◆ Passage for review:
'''
|Once upon a time, I was a new mom too|
Six years ago, Z was 3 months old and I was heading back to work. I'd spent weeks nursing her through DVD-watching marathons of Gilmore Girls and The O.C., and while I was nervous about leaving her two days a week at our neighbor's home daycare, I was even more freaked out about those other three workdays, when my child was going to be cared for by Josh--proud parent, but utterly inexperienced when it came to caring for babies and children.
Our next-door neighbor Sharon was my (and Josh's) go-to gal when it came to parenting advice. I admired her children's collection of attractive wooden toys and knew I could count on her to always have Infant Tylenol (and Motrin!) in her medicine cabinet. Heck, "going potty at Sharon's house" was a major incentive when it came to toilet training.
Now Sharon's moved up the street to a bigger, better house (and replaced most of those wooden toys with sports gear, a Wii and a Dish subscription) and our elderly neighbor to the south passed on. Two new couples moved in on either side of us in the last year and both are expecting babies in the next month or so. I don't know if they'll look to me as the "experienced mom" next door, but if they do, I'd share what worked for me. It's not the same as advice, because I don't assume what's right for our family is some kind of gold standard.
1. Swaddle for the first month, but don't force it if your baby hates it. Z loved a tight swaddle and A wanted her arms free from the moment she was born.
2. Try to get your baby to accept a pacifier. Or you may become the pacifier.
3. Give breastfeeding a shot. I found it easy and convenient and snuggly as all hell. And I loved having an extra 500 calories in my diet. I breastfed exclusively for about 6 months and then supplemented with formula for another 6-8. There's no shame in using formula. Pumping at work does get old and since no one was giving out gold medals for breastfeeding, I took the path of less resistance.
4. Read Healthy Sleep Habits, Happy Child and follow Dr. Weissbluth's advice. The ability to sleep is a skill you need to teach your child. Don't believe the crazies who say you'll damage your 6 month old if you let him cry it out.
5. Wear your baby. I loved the wrap-style carriers for infants and the Ergo for slightly older babies.
6. But get a stroller too. If you've got the cash, start with a snap-and-go style stroller for your infant car seat and graduate to a well-made umbrella stroller. Get a used jogger or all-terrain stroller if you encounter a lot of rough roads or paths.
7. Don't go crazy with the baby equipment, but be sure to get a bouncy chair, an infant car seat, a high chair or booster seat and a Britax convertible car seat. Hit up yard sales, consignment sales and parents with kids a year or two older than yours for craptastic plastic toys, pack n plays, exersaucers and the rest.
8. Go out to eat and take your infant with you. You won't be enjoying your meals out in 5 or 6 months, I promise you. And travel while your baby is still young. Moms get nervous about taking their new babies on a plane, but as long as you've got a boob and/or a bottle, she'll be happy (and fly free!). It's one year olds who are holy terrors in flight.
9. Make friends. Having a baby is your free pass to making new friends. Just as my six year old makes friends with kids for any reason ("Hey, you like Harry Potter and I like Harry Potter--let's be friends!"), so do moms ("You've got a 2 month old and I've got a 3 month old--let's hang out with our tits out!").
10. Vaccinate. The data is in. The scaremongers were at best ill-informed and at worst committing fraud.
'''
◆ What this exercise asks:
A. For each statement below, decide whether it agrees with the new-mom post. Answer yes or no, and quote the words of the post that settle it.
(i) The writer breastfed exclusively for about a year.
(ii) Z loved a tight swaddle.
(iii) Sharon moved up the street to a bigger house.
B. List every piece of baby equipment that the new-mom post says to be sure to get.
C. Rewrite the part of the new-mom post that opens with the words containing "1. Swaddle for" and closes with "she was born.", changing "first month" to "first six weeks".

◆ Given information:
'''
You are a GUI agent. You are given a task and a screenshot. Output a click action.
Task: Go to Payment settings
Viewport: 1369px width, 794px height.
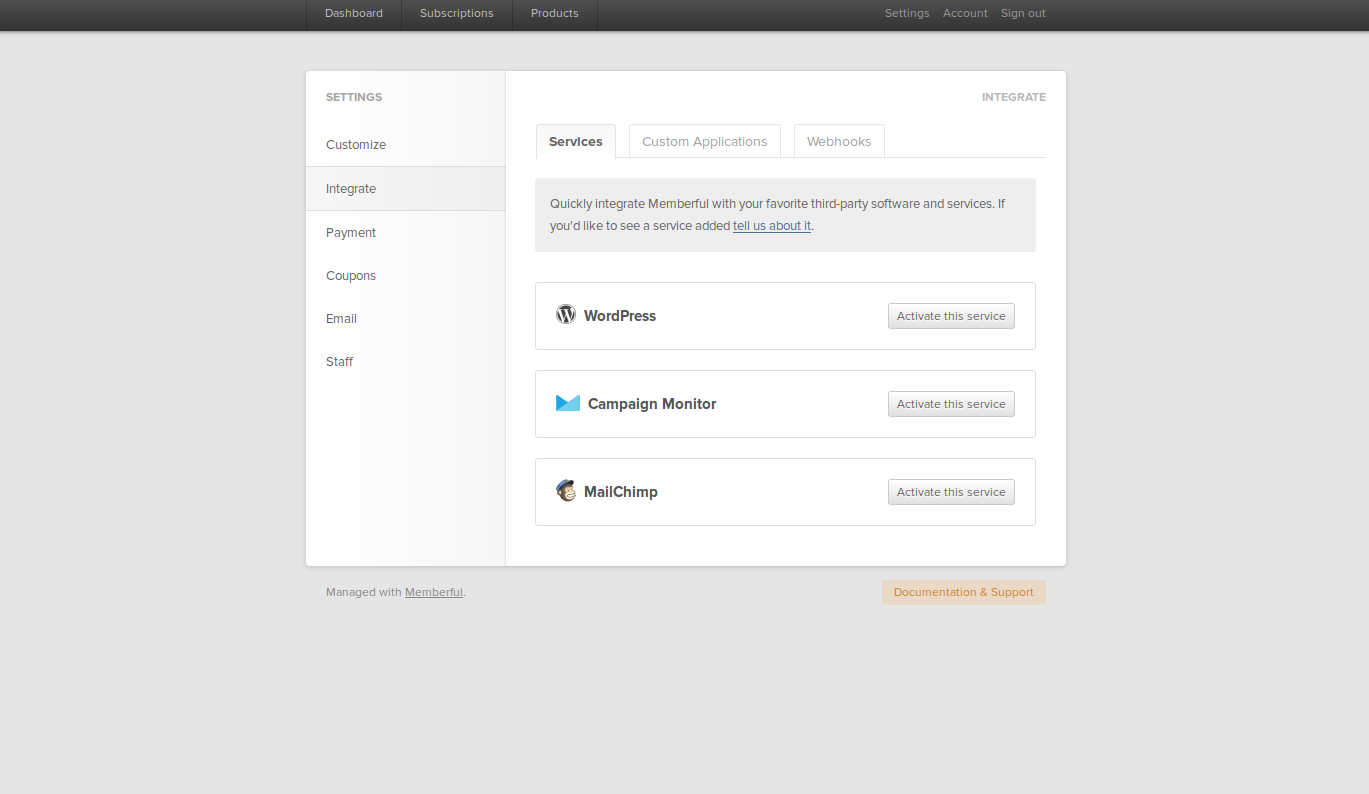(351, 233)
'''
◆ Solutions to the tasks:
A.
(i) No: "I breastfed exclusively for about 6 months and then supplemented with formula for another 6-8."
(ii) Yes: "Z loved a tight swaddle"
(iii) Yes: "Sharon's moved up the street to a bigger, better house"

B. a bouncy chair; an infant car seat; a high chair or booster seat; a Britax convertible car seat

C.
1. Swaddle for the first six weeks, but don't force it if your baby hates it. Z loved a tight swaddle and A wanted her arms free from the moment she was born.